Nine in ten people agree that talking with a pharmacist will “help you get the most from your medicines and minimises your risk of harm,” according to new research by the National Pharmacy Association.
Yet many people harbour doubts about their medicines, and find it difficult to raise concerns with their doctor or pharmacist. A patient advocate in Leeds recently told me, in a memorable phrase, that people often “leave the consultation room with the real issue still in their back pocket”.
That’s why the theme of Ask Your Pharmacist Week (AYP), which runs from November 5 to 12, is ‘Let’s talk medicines safety’, with the emphasis on let’s talk. It’s about encouraging conversations between patients and health care professionals that are full, frank and empowering.
In February, the Department for Health and Social Care published its Report of the Short Life Working Group on Reducing Medication Related Harm. Alongside this was an evidence review which showed that over 200 million medication errors occur at some point in the medication process in England in one year (across prescribing, dispensing, administering, monitoring and use). Six per cent of emergency re-admissions to hospital are caused by Adverse Drug Reactions (ADRs). The estimated cost to the NHS of definitely avoidable ADRs is £98.5million per year.
The report identified one of the contributing factors to be sub-optimal communication between patients and healthcare professionals. In particular, more needs to be done to promote joint decision-making and ‘healthy challenge’ - with patients and carers playing a more active role in their medicines management, and being comfortable enough to raise any concerns about their medication.
A key message during Ask Your Pharmacist Week is: if you think the medicines you have been supplied with, or the advice and instructions that have come with them, are not right for you, say so.

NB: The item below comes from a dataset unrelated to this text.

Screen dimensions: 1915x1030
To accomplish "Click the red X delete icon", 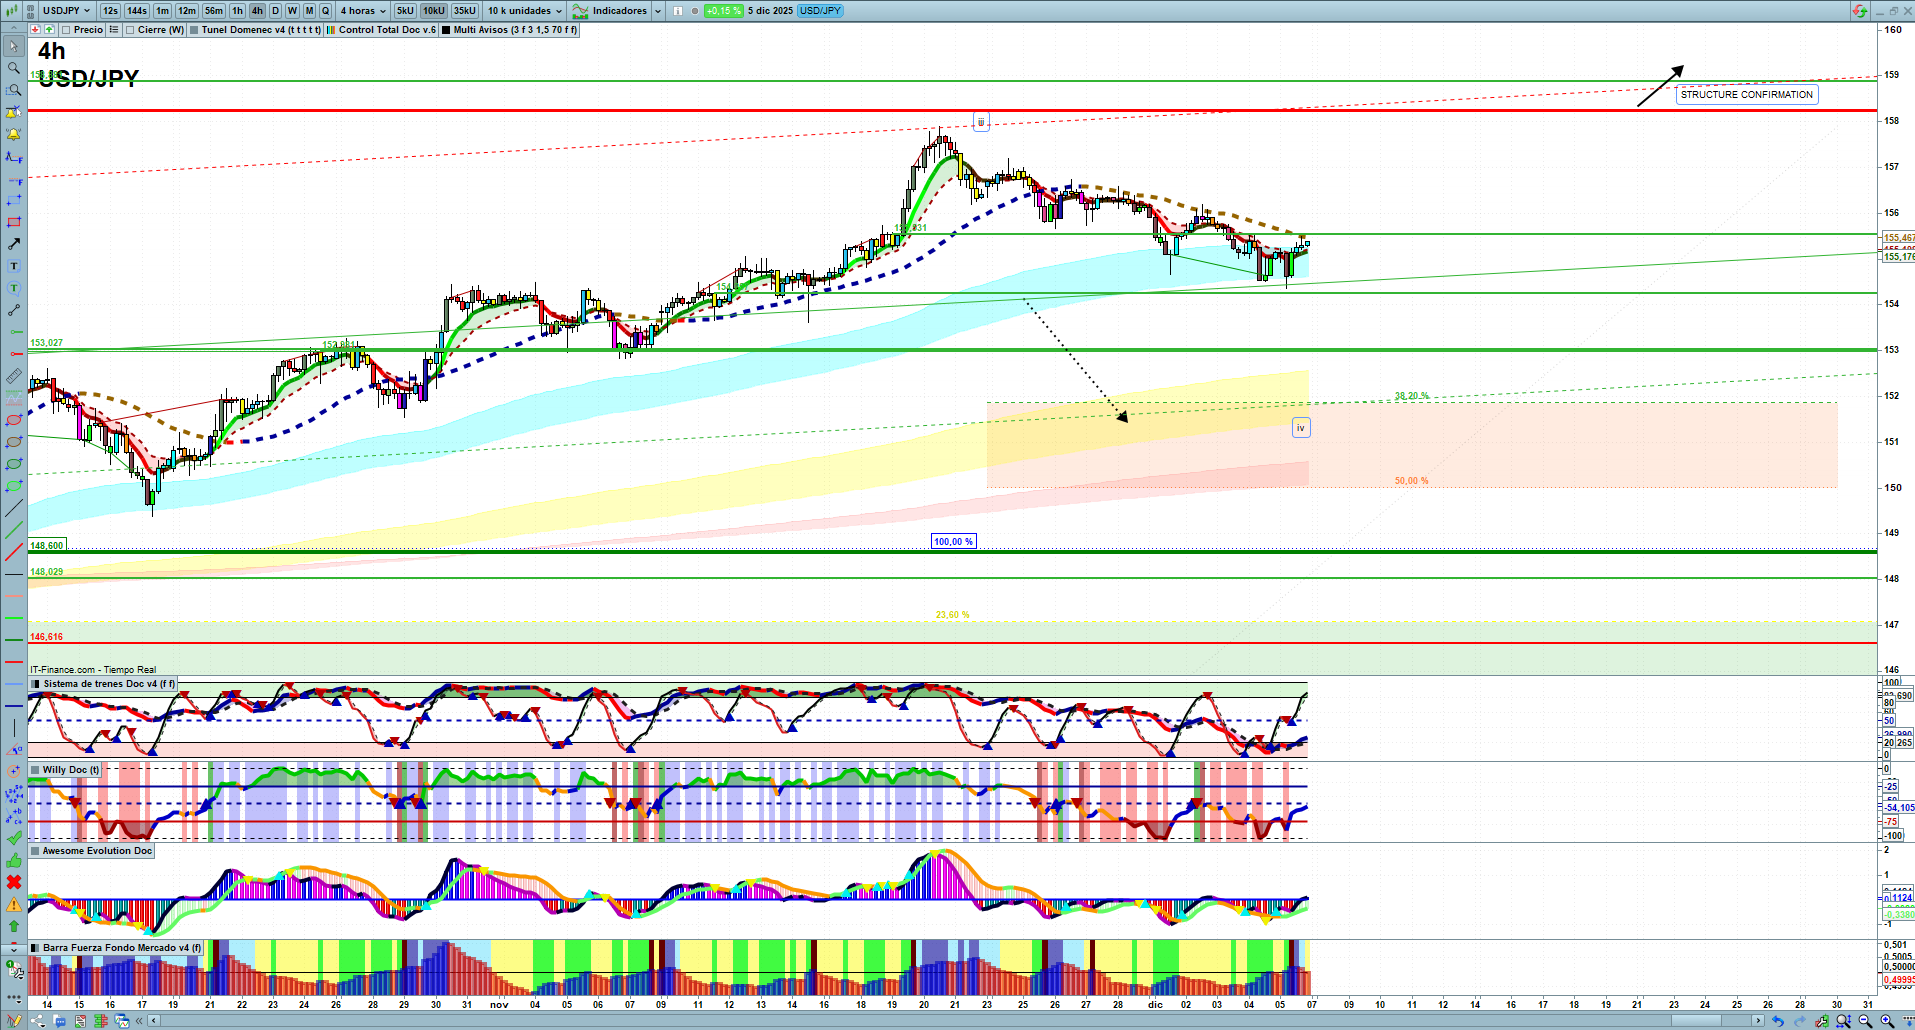I will click(14, 882).
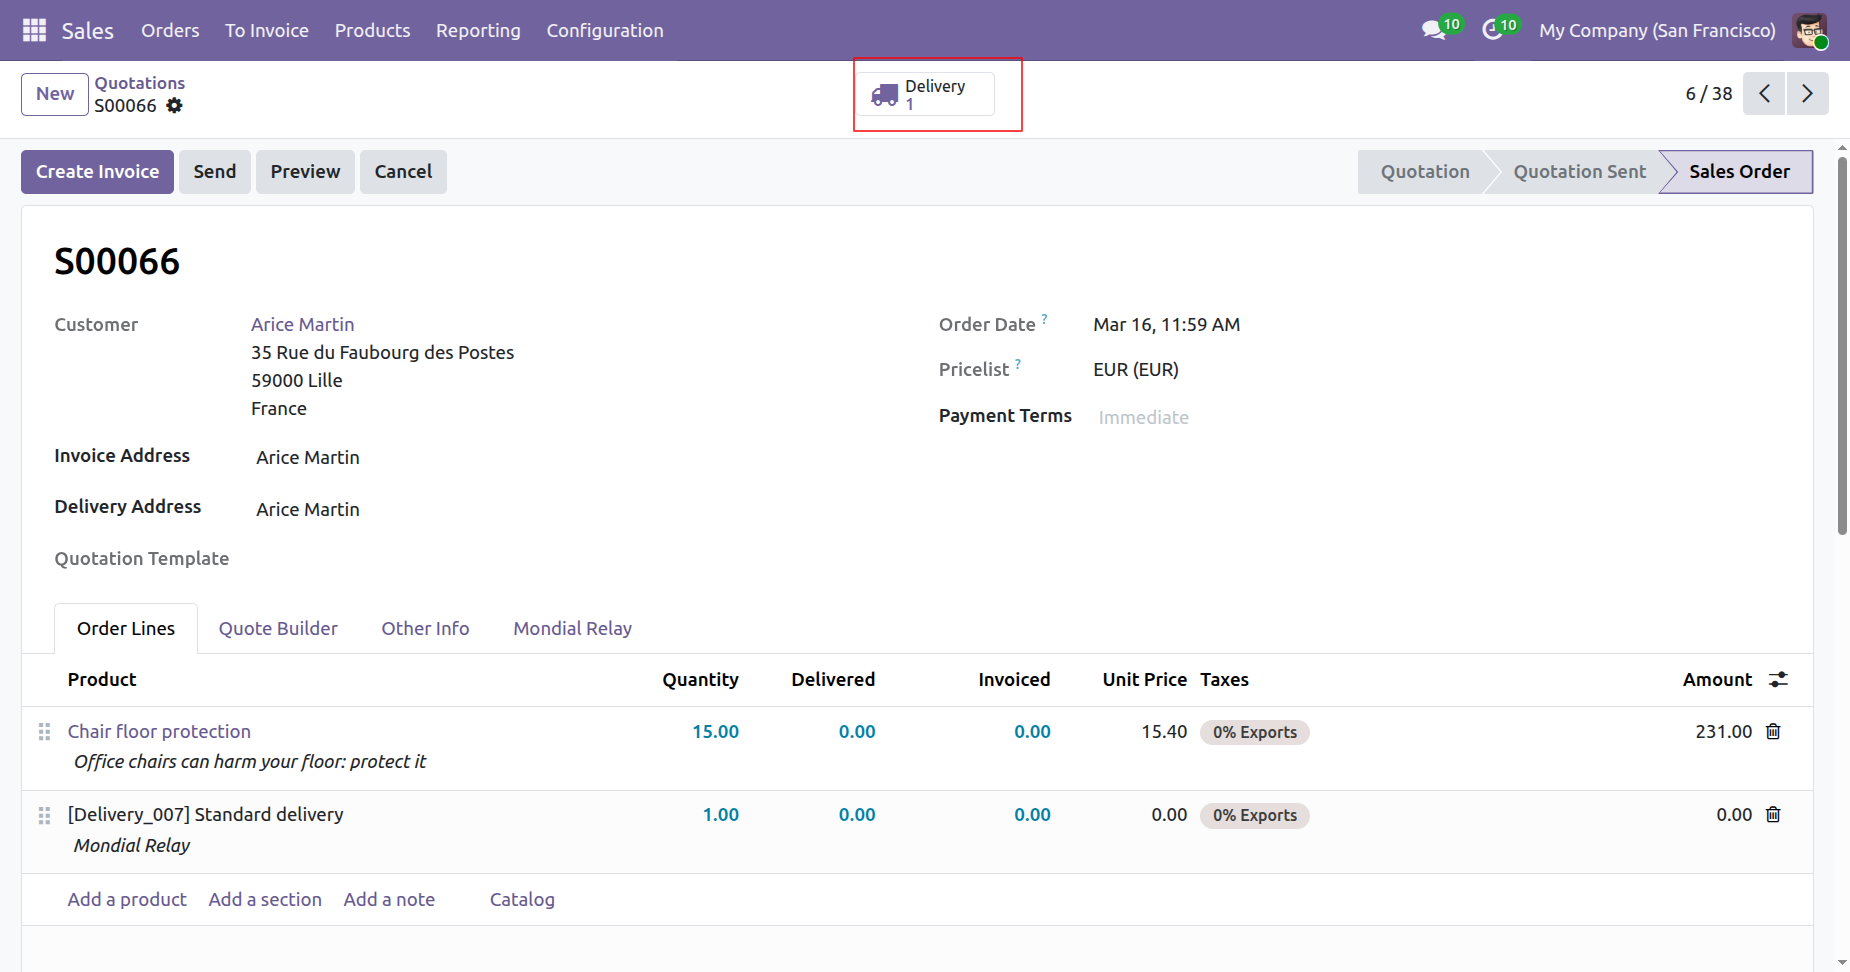Image resolution: width=1850 pixels, height=972 pixels.
Task: Open column settings adjust icon
Action: [x=1778, y=680]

A good doctor or pharmacist will not be offended and should welcome the opportunity to reassure you, clarify information, or discuss alternatives. Another message is, feel free to ask your pharmacist anything at all about your medicines, your health and wellbeing. To be safe, it is better to reveal too much information than not enough, so bring up problems even if your doctor or pharmacist hasn’t asked about them. We are also reminding people with long term conditions that they might be eligible for one of the free of charge NHS medicines advice services in pharmacies – such as Medicines Use Reviews – designed to help you get the most out of your medicines.
The World Health Organisation aims to reduce medicines related harm globally by 50%. Please play your part in reaching that ambitious target by supporting the Let’s talk medicines safety initiative. There will be lots for you to share on social media during the week – we’ll be using #talkmeds and #askyourpharmacist.